The Today Moment Of Don Sturzo.
“I have nothing, I own nothing, I do not want anything, I have fought all my life for a complete but responsible political liberty. To the loss of economic freedom, towards which we are moving ahead in Italy, it will follow an actual loss of political freedom, even if the elective forms of an apparent Parliament will remain.
This Parliament day by day will follow its abdication in the face of bureaucracy, the trade unions and the economic entities, which will form the structure of the new state more or less Bolshevist. May God dispel my prophecy” (Don Luigi Sturzo, October 4, 1951)
Why after 100 years the moment of this a Christian, a priest, a secular politician for Italy should be alive today and tomorrow? We refer to Don Luigi Sturzo. This, his moment is not casual, but expresses the growing need for strong references, for teachers in an age of great loss, of great “noises”, of great and justified and unjustified fears, of the
absence of thought.
Studying the great characters makes us discover sometimes true masters, not only of the past, but for the present and for the future. Don Luigi Sturzo was and still is a teacher of political ethics for anyone who wants to “serve politics and not use politics” as he used to say. Sturzo was a philosopher, sociologist, profound economist, public administrator, in short, one of the most important politicians of the Italian twentieth century. Nevertheless Sturzo remained always and above all a priest – intense, total priest dedicated to Jesus Christ and to the rigorous fidelity to the Church, even when this made him suffer.

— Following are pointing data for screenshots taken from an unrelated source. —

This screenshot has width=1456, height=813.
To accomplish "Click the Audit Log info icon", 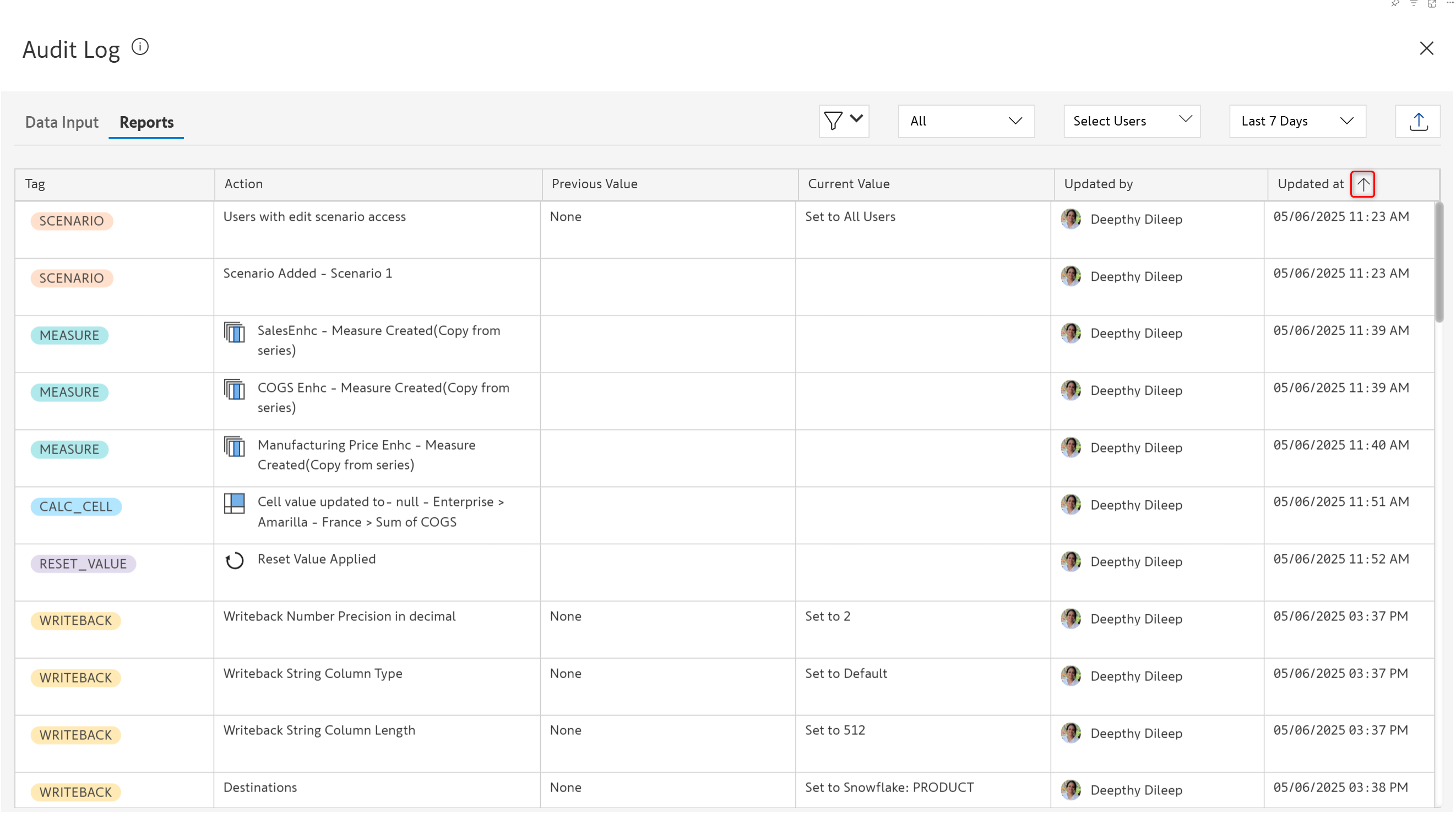I will click(x=140, y=47).
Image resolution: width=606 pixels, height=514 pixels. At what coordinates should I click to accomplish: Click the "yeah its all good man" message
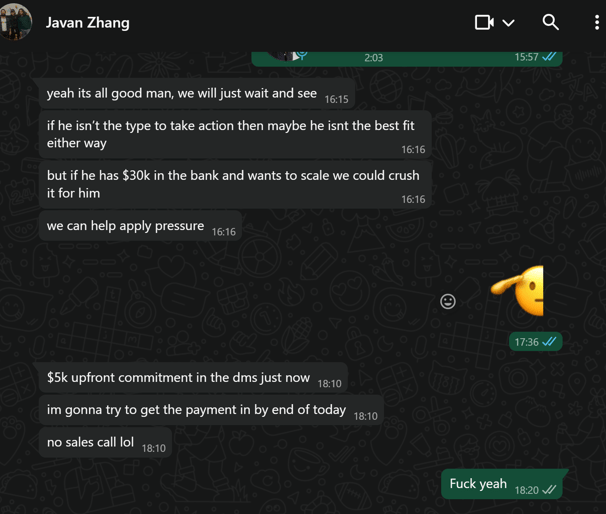tap(197, 94)
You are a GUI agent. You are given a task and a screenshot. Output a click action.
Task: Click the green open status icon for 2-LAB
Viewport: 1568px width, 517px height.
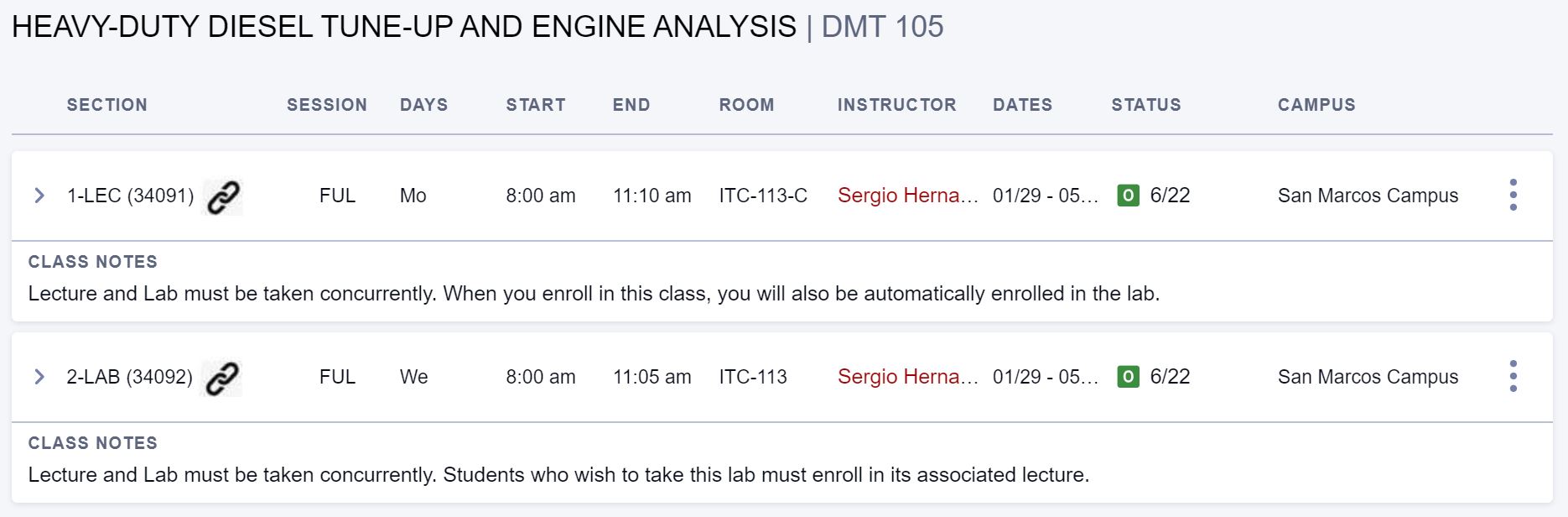1128,377
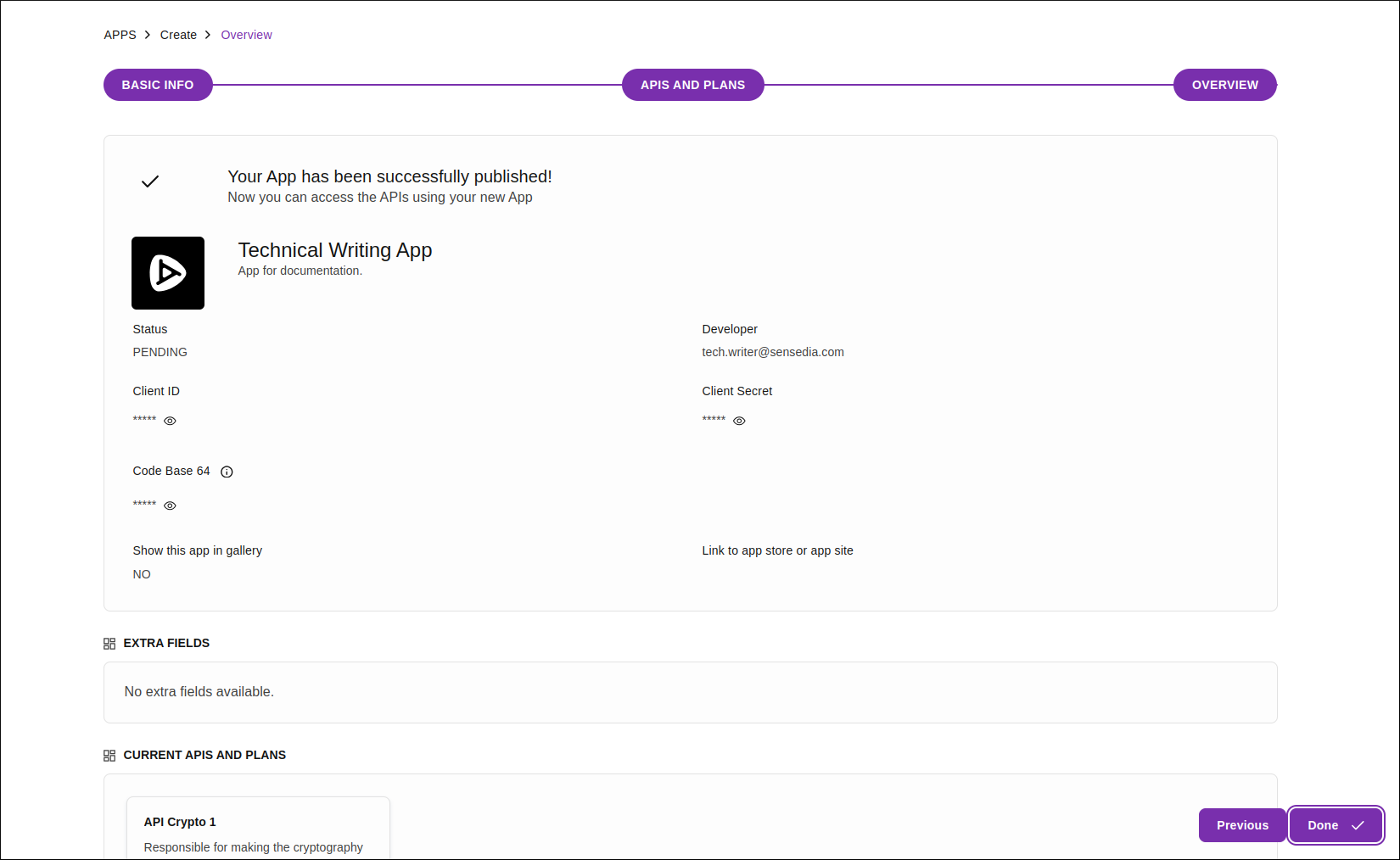
Task: Navigate to APPS via the breadcrumb
Action: (120, 35)
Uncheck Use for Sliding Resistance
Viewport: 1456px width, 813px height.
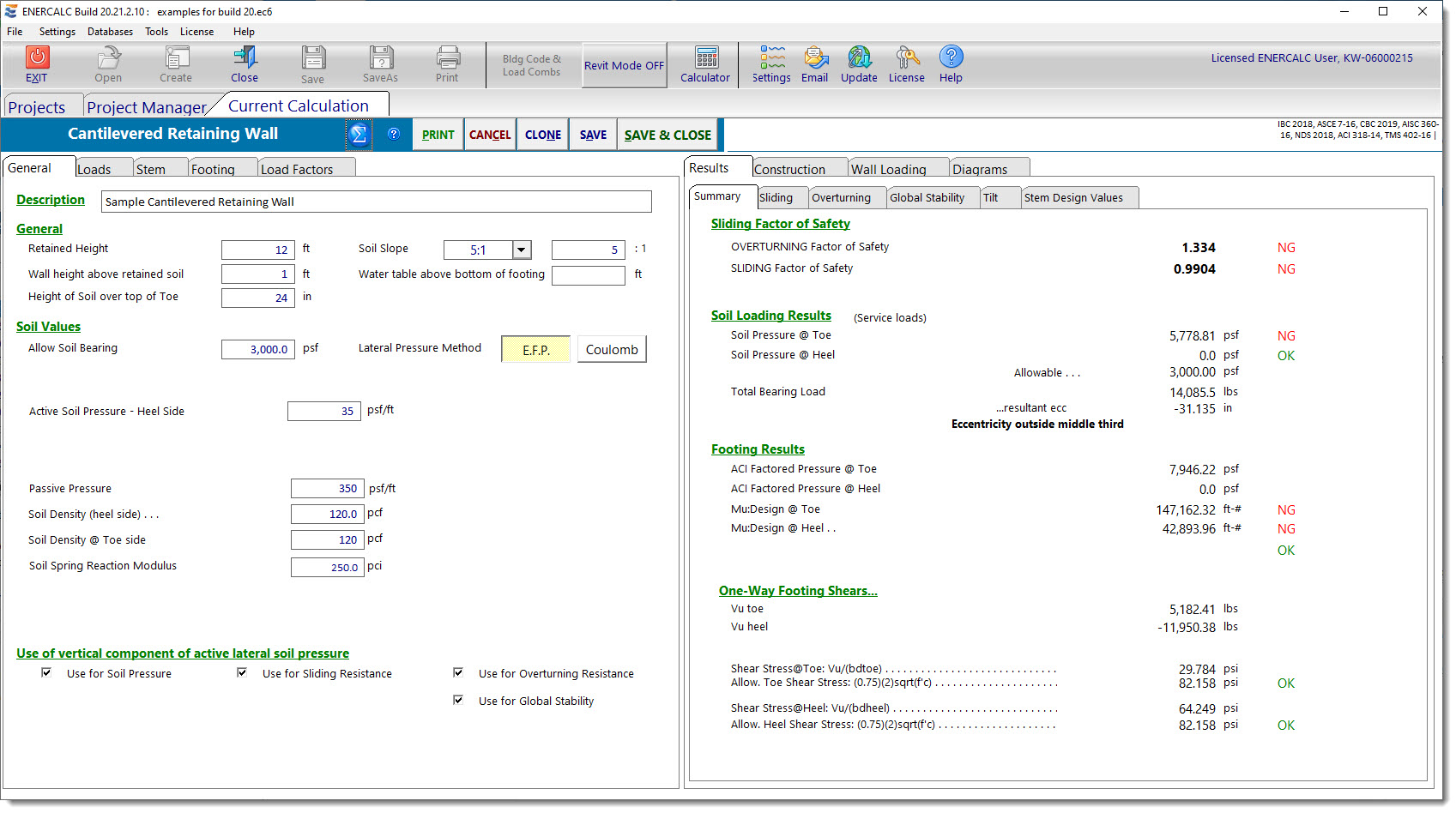(242, 673)
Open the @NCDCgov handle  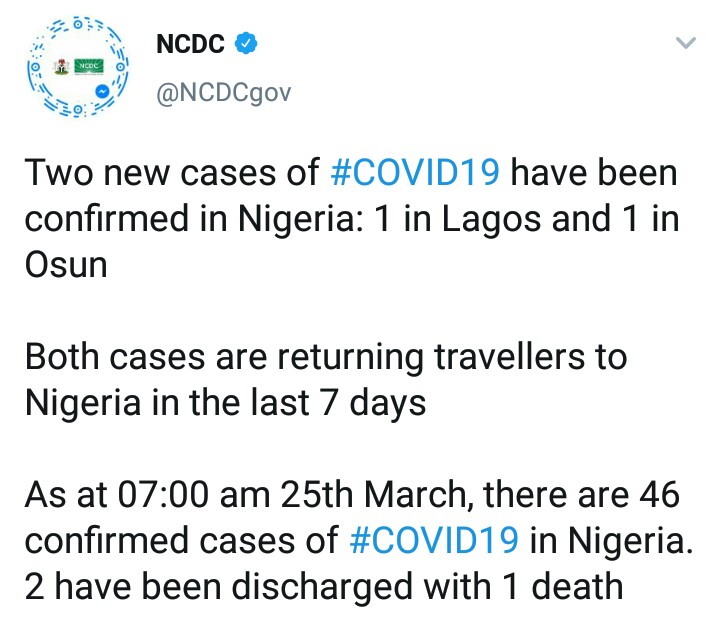tap(224, 93)
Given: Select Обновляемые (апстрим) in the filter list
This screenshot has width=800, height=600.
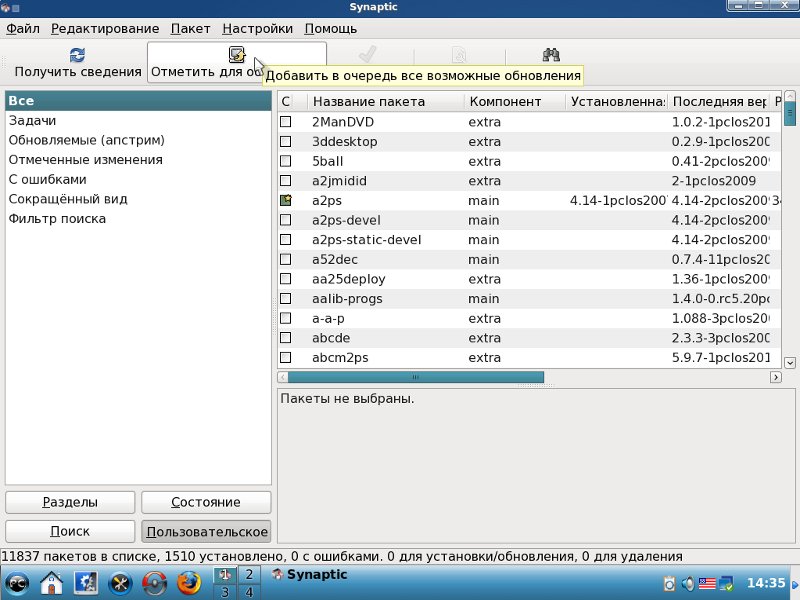Looking at the screenshot, I should coord(87,140).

Luigi Sturzo (26 November 1871 – 8 August 1959) was, actually, an Italian Roman Catholic priest. He was known in his lifetime as a “clerical socialist” and is considered one of the fathers of the Christian democratic platform. From 1919 on promoted the Partito Popolare Italiano. He was forced into exile in 1924 with the rise of Italian fascism. In exile in London (and later New York) he published over 400 articles critical of fascism and later of the post-war Christian Democrats.
In 1951, he founded the Luigi Sturzo Institute and in his Sicilian town, Caltagirone, he organized the Catholics in wide-ranging cultural and political projects: rural and banking cooperatives, schools, newspapers. He wanted his fellow citizens to understand that the city was not private property of the notables, but to be a common good, an actor of development, the pillar of civil life. From his initiatives he emerged as a national leader. Even today, after 100 years from the Appello ai Liberi e Forti (A call to the Free and Strong – January 18, 1919) his teaching is carried out in many local areas throughout Italy.
Sturzo’s inspiration for his social and political commitment was the encyclical Rerum Novarum, which dated back to 1891. The Rerum Novarum explains with great clarity that first of all comes the person, the freedom of the person, the dignity of the person, and that to preserve this there are intermediate societies, which do not derive from the State, because they are the primordial cells of society: the family, the Municipality, and from there society gradually rises with the principle of subsidiarity towards the “state organism”. For him, the City was not just an administrative organ; but a political cell, a community to which the municipal services are at the service; this community, the Municipality, does not derive from the state, but has its original strength, its autonomy, its sphere of freedom and energy that must be liberated.
In Caltagirone he was “pro Sindaco” (because as a priest he could not be a mayor), that in fact means pro-Mayor from 1905 to 1920, and offered his extraordinary commitment to the service of his city. Sturzo felt the need to build a network of contacts and thought, because he was also a great realist and knew that by staying alone you are defeated, you do not go anywhere. Therefore he built a network of “complicity” with other young priests of his age, and not only with them, going further out of the Catholic circles he had contacts with the socialists.
Looking at don Sturzo we can understand what pope Paul VI, stated: Politics are, or should be, the greatest form of Christian love, and of course, we can add, the greatest form of authentic advocacy.